If we can power homes through clean energy – solar panels, wind turbines, geo-thermal rods, Archimedes screws – then what’s stopping us? [Don’t say Cash: cost-benefit analysis is clear] Building new, wherever it’s done, still doesn’t have sustainable technologies sunk into the foundations of planning. This seems odder than a former foreign secretary behaving as a toddler and still being taken seriously.
The default position for design and construction has to evolve, doesn’t it? New Towns are planned: never once is mentioned how they might harmonize with the ecology by drawing directly from it. The nay-sayers flip-up like jack-in-the-boxes to denounce the ability of renewables to meet demand yet concede something must be done. It’s astounding how vested interests trickle out truth amid streams of bilge.

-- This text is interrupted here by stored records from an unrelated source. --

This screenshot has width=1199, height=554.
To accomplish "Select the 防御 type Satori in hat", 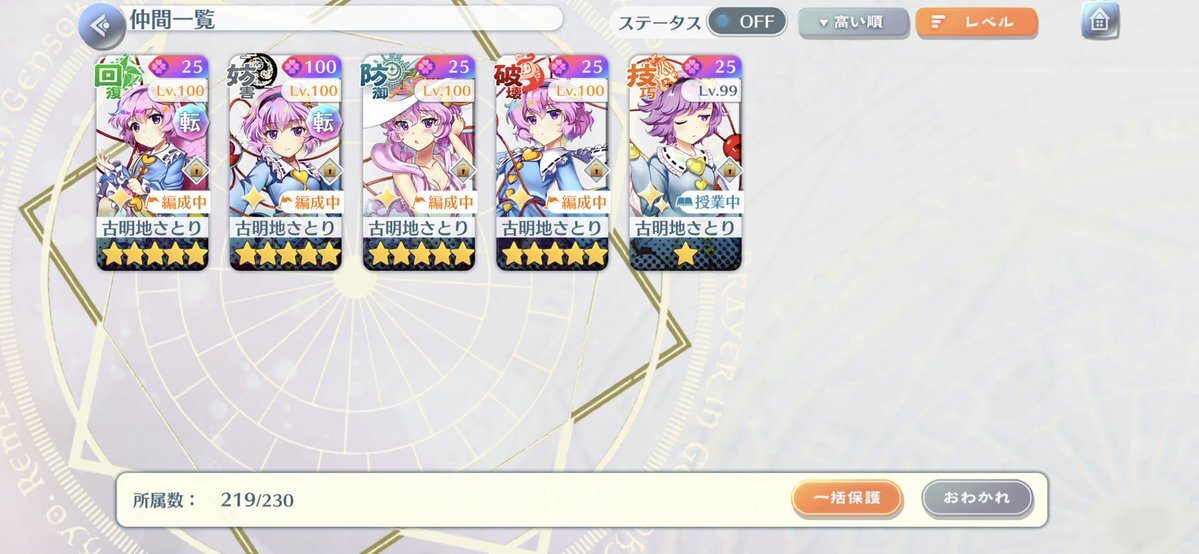I will coord(418,162).
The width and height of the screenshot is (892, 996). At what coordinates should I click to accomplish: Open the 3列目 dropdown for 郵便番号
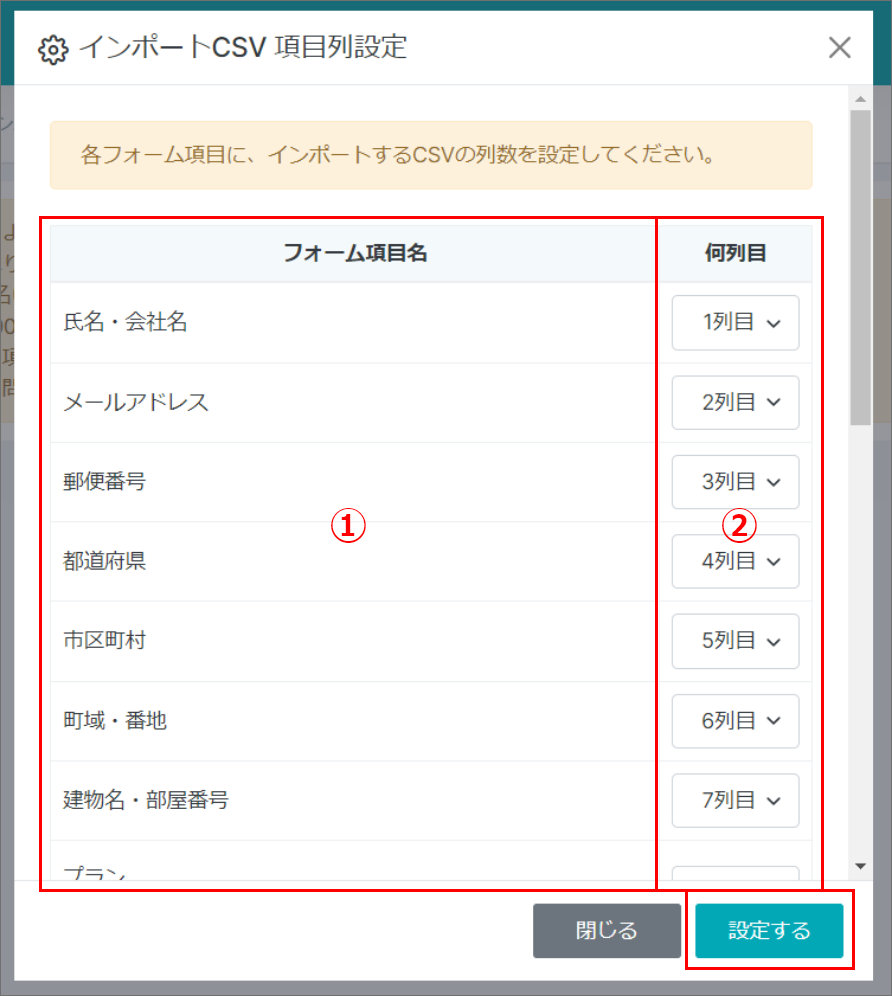735,482
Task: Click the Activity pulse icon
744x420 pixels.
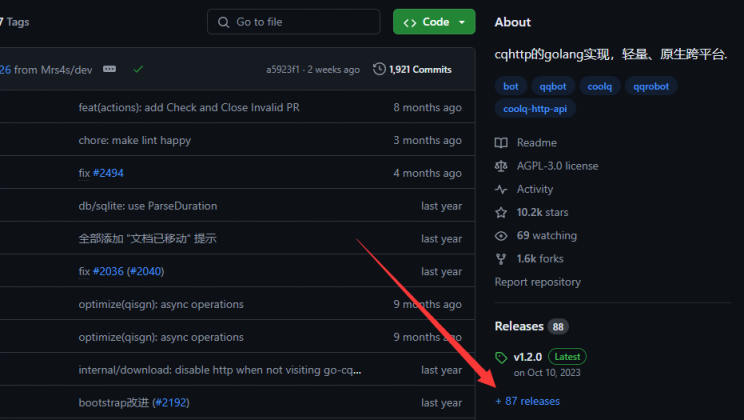Action: (501, 189)
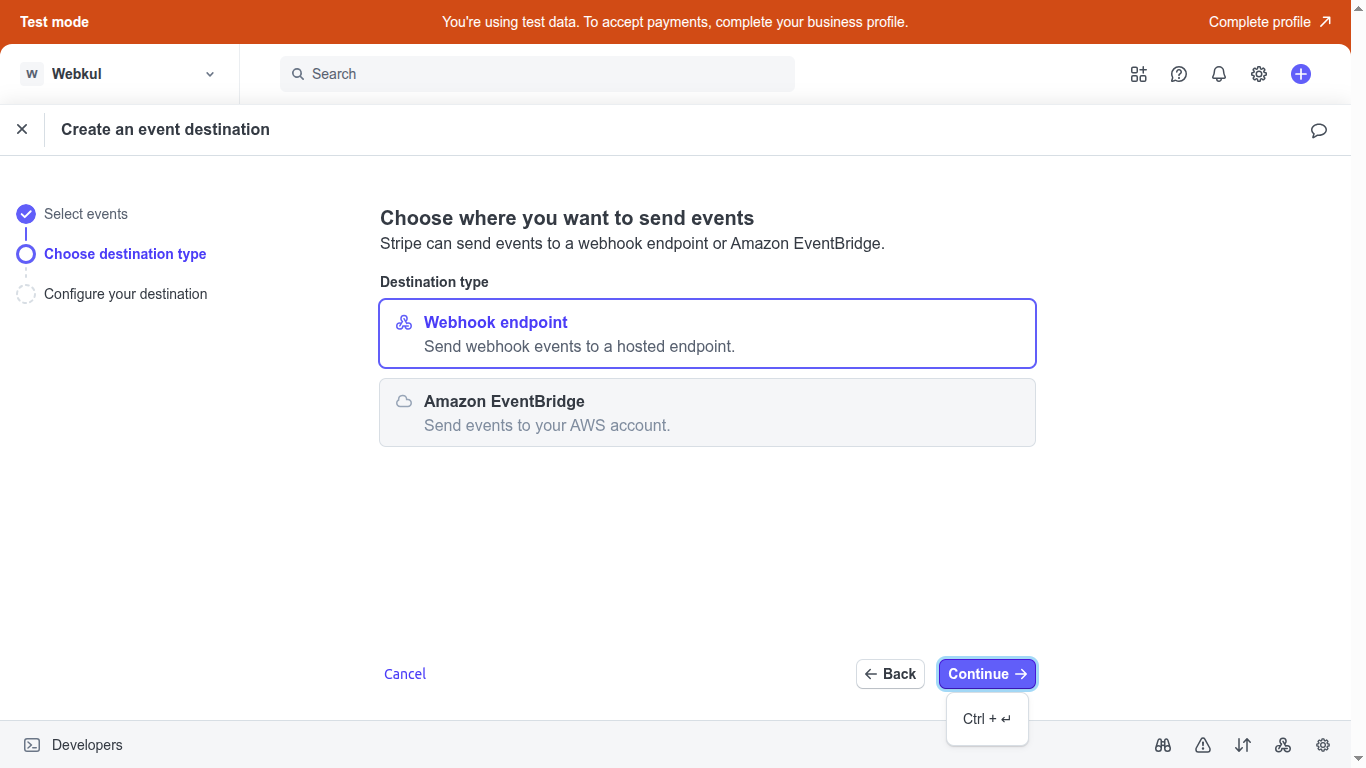The width and height of the screenshot is (1366, 768).
Task: Click the Complete profile banner link
Action: click(1270, 20)
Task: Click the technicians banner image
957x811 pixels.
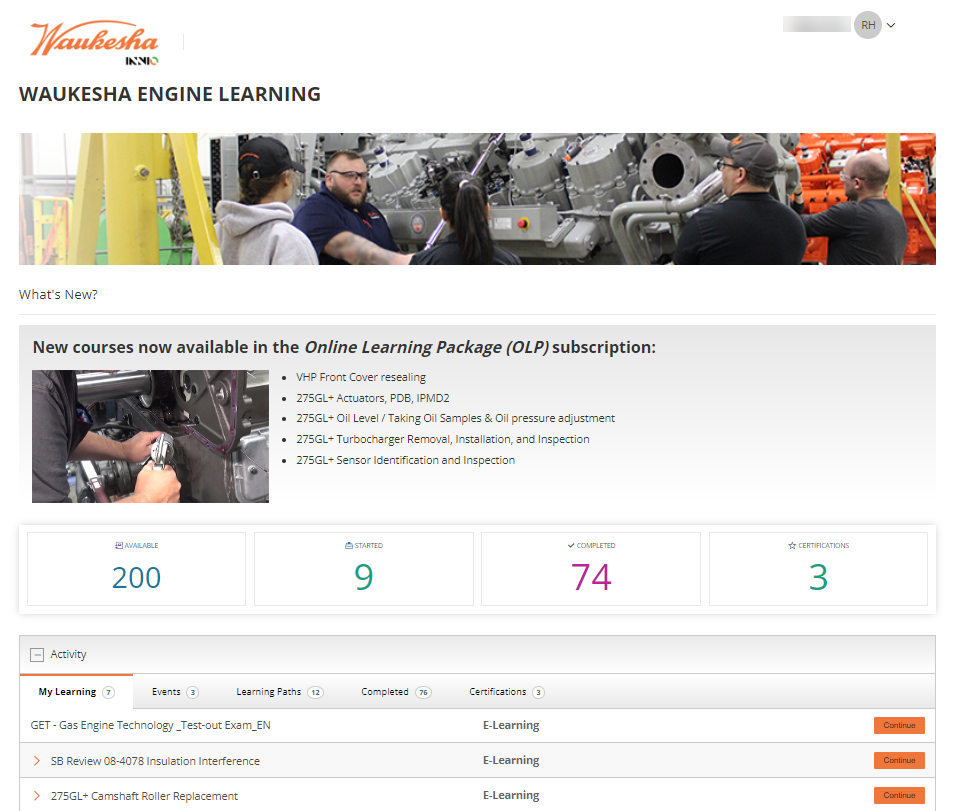Action: tap(477, 199)
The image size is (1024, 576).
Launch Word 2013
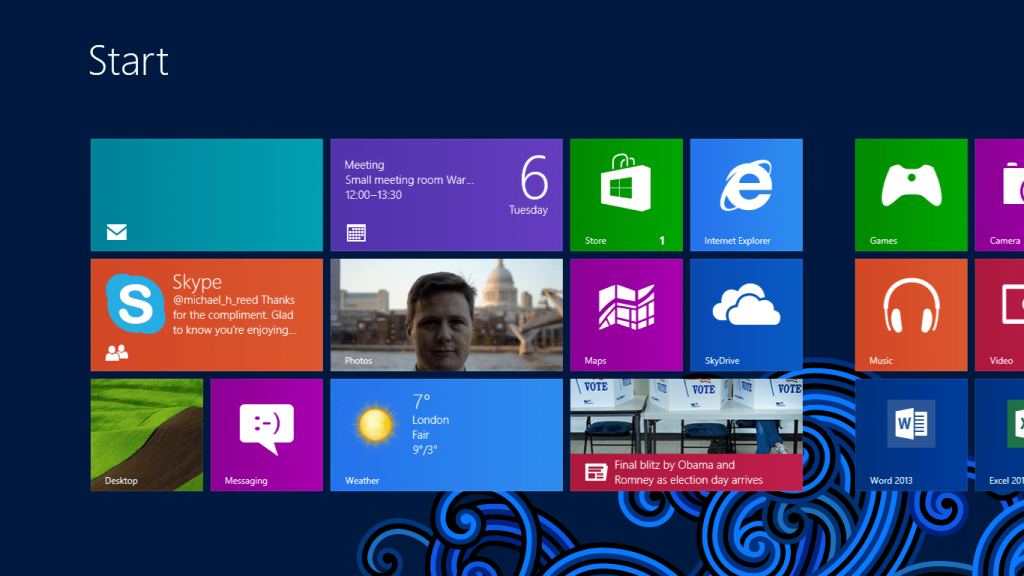tap(911, 434)
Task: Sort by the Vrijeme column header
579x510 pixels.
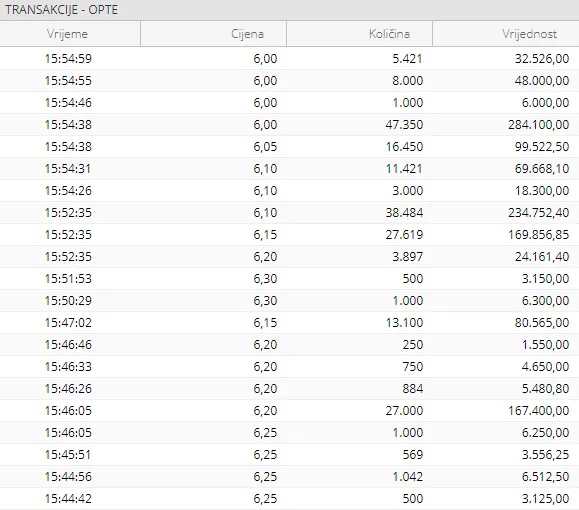Action: (70, 34)
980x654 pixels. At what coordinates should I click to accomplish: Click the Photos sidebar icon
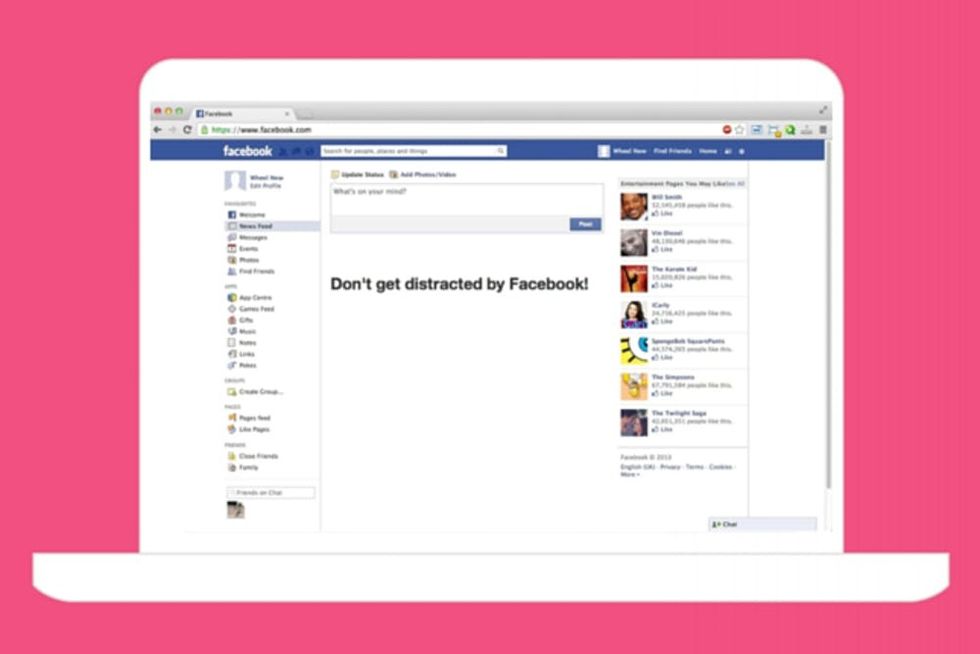pos(232,260)
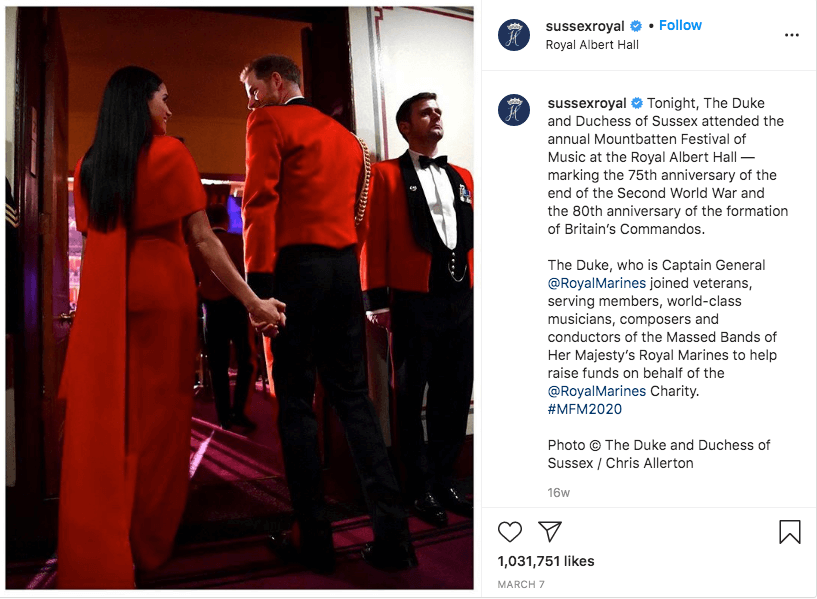Open the three-dot more options menu
The image size is (817, 599).
[791, 35]
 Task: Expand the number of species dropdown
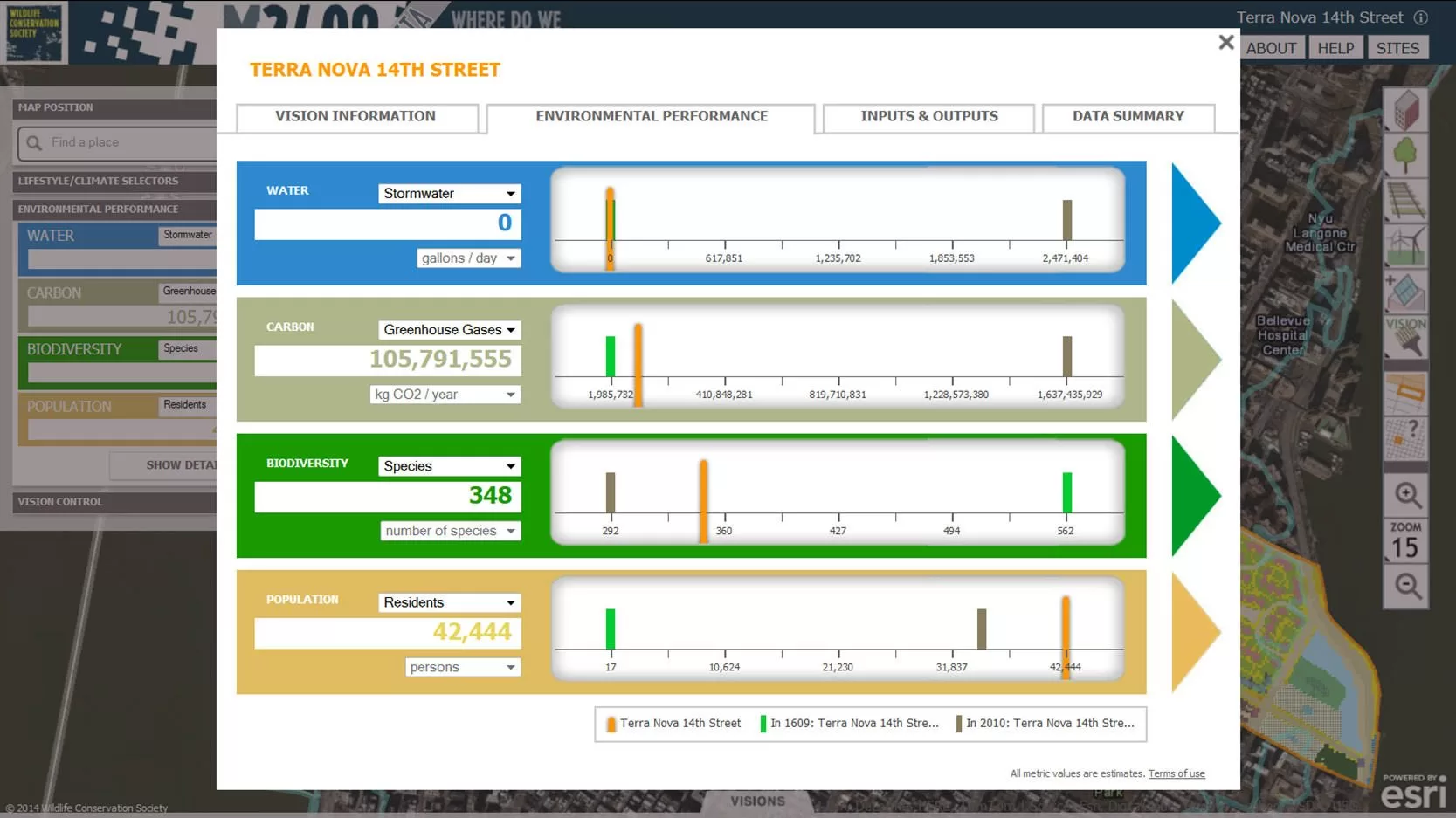[450, 531]
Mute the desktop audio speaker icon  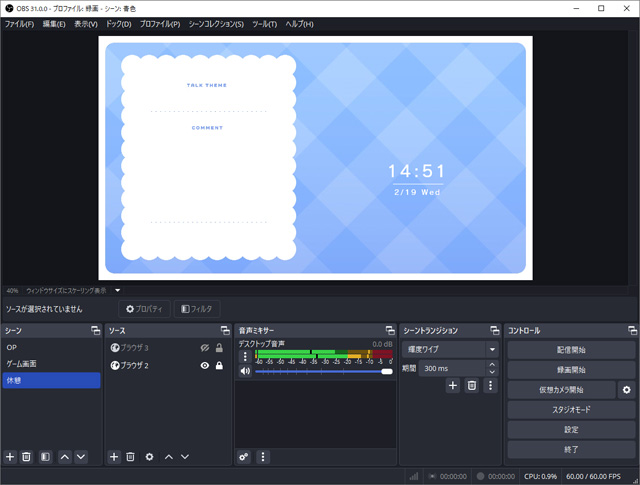(x=245, y=370)
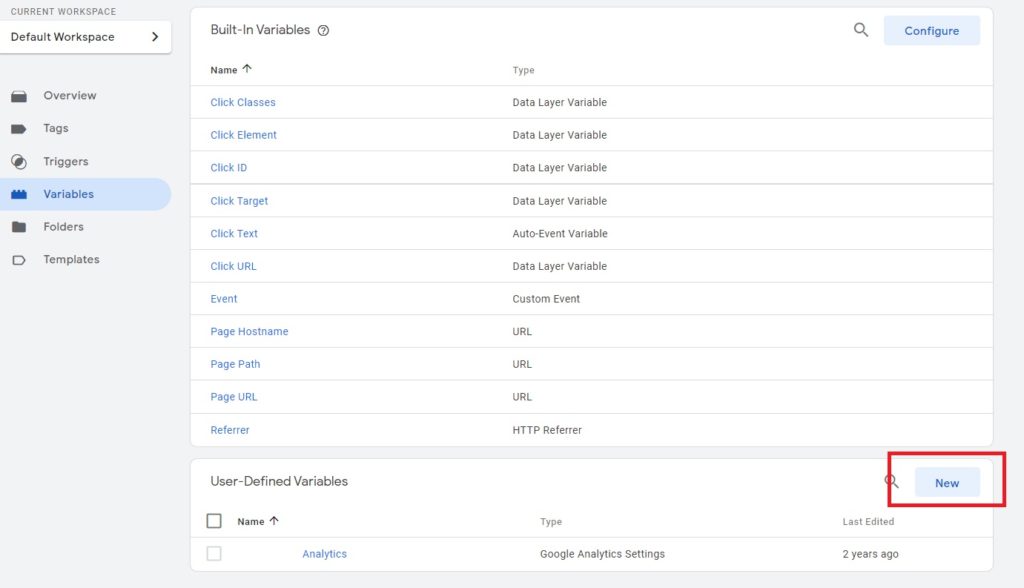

In the next Blogos, we shall post a graph of data which shows just how straightforward focussing utilities’ supply from renewable sources could be. And remember, intention matters. If kindness informs rational action, it generates its own energy such that housing estates would begin with and evolve an underlying positiveness.
Why is this uppermost in the mind? How many times in the past two months have people just sitting in their cars responded to requests to cut their engines with ‘what I do doesn’t matter’? The majority are happy to, saying they hadn’t noticed or yes, they really should. Slivers of resistance come mostly from 30-somethings who justify it running with dismal thin arguments: the one which has me hooting is “I need it for the air-con”.
They seem suffocatingly unaware of the irony.